The home was due to be refurbished at the end of 2015; however the registered manager told us the refurbishment had been put on hold for approximately 9 months. This was a decision taken by senior managers and the registered manager did not know why the refurbishment had been put on hold.
We noted storage of equipment was an area of concern, and this was referred to the manager to address, as we observed this to be a hazard.
We saw that people’s daily care file records were located in the doorways or on window sills in the corridors, therefore not protecting or maintaining people’s privacy/confidentiality.
The manager told us they were short staffed and this meant that they and the deputy manager had to cover some of the nurse shifts. This impacted on their ability to concentrate on the ‘management type issues’ and they told us they were often behind with completing paperwork and other tasks.
The ‘call bell system’ was not working correctly apart from to alert staff that people needed help The time and date settings were found to be incorrect and no records or historic data were available. So they could not be monitored effectively.

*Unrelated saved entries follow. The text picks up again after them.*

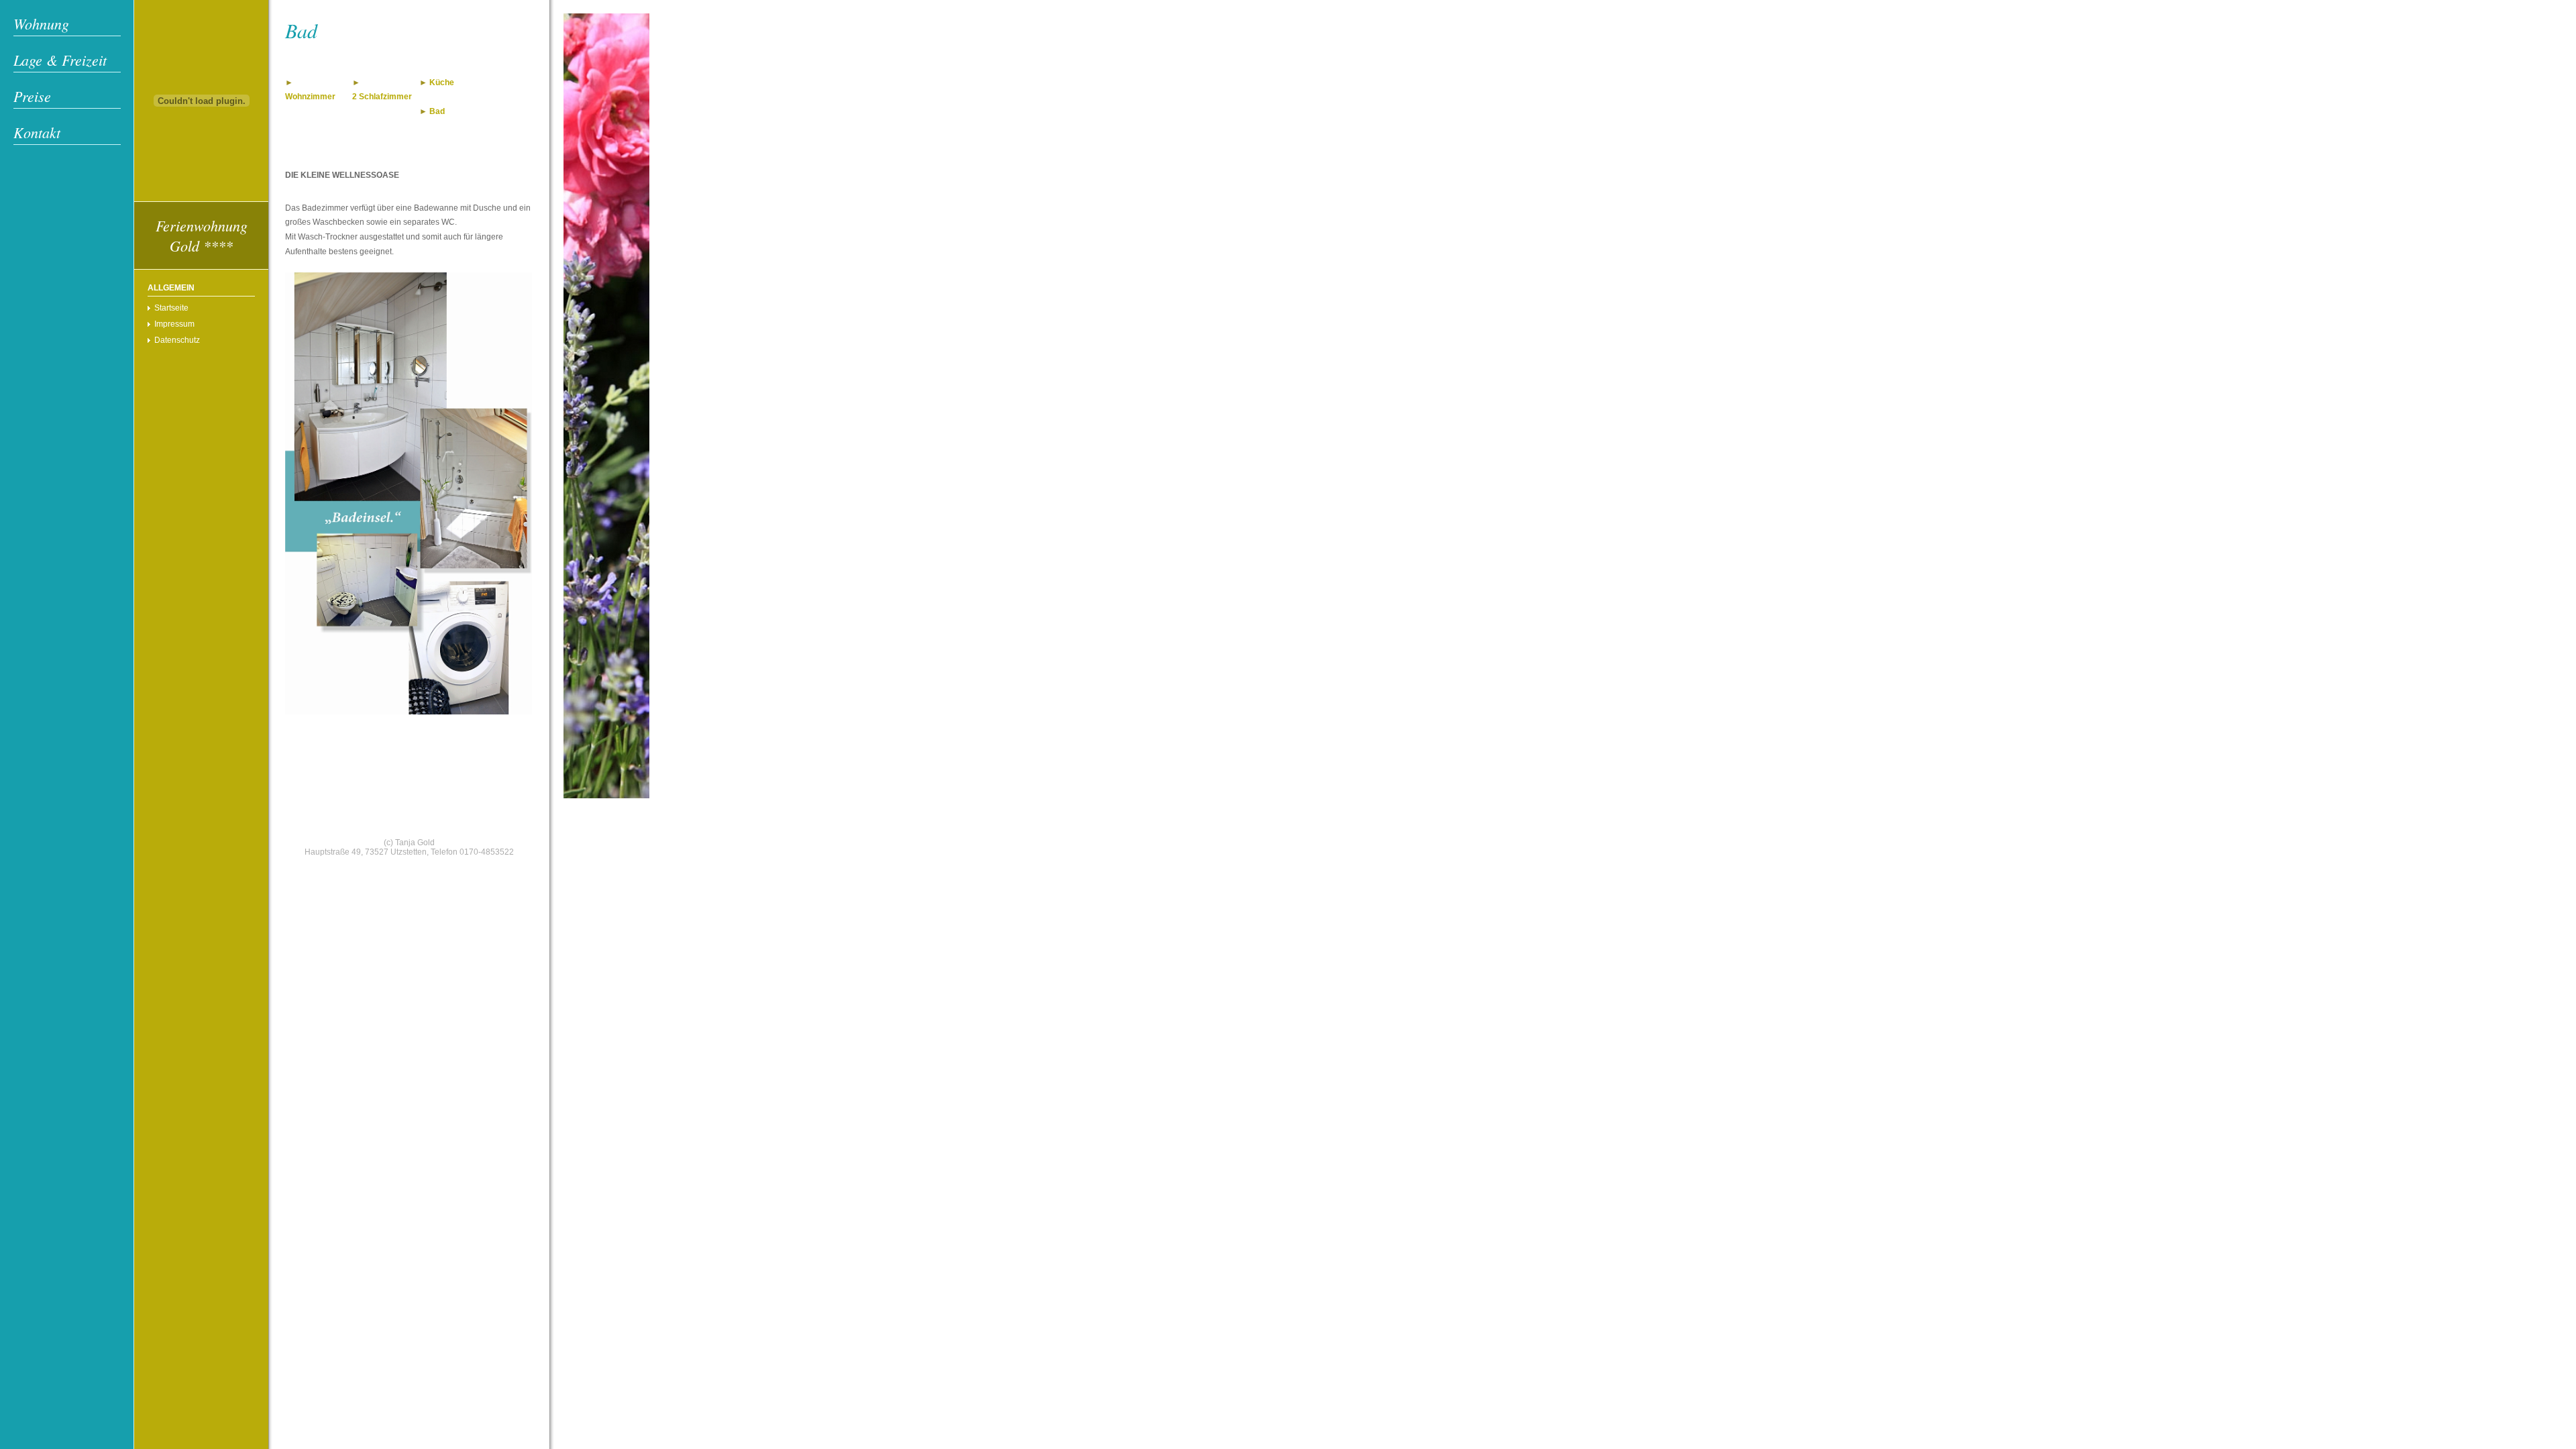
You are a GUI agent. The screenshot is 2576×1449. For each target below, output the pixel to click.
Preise (32, 96)
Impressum (174, 324)
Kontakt (36, 132)
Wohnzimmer (310, 96)
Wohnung (41, 23)
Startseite (171, 308)
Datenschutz (177, 340)
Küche (441, 82)
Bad (437, 111)
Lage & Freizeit (60, 60)
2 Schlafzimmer (382, 96)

Medicines were found to be administered safely by staff who had been trained. Staff competency was checked and medicines were only administered by the nurses.
Staff were able to demonstrate they understood fully the safeguarding procedure, what constituted a concern, how to report concerns and how to escalate these if required.
The registered manager had systems in place to monitor the quality of the service. However these were not always effective in identifying issues or concerns or in putting timely remedial actions in place.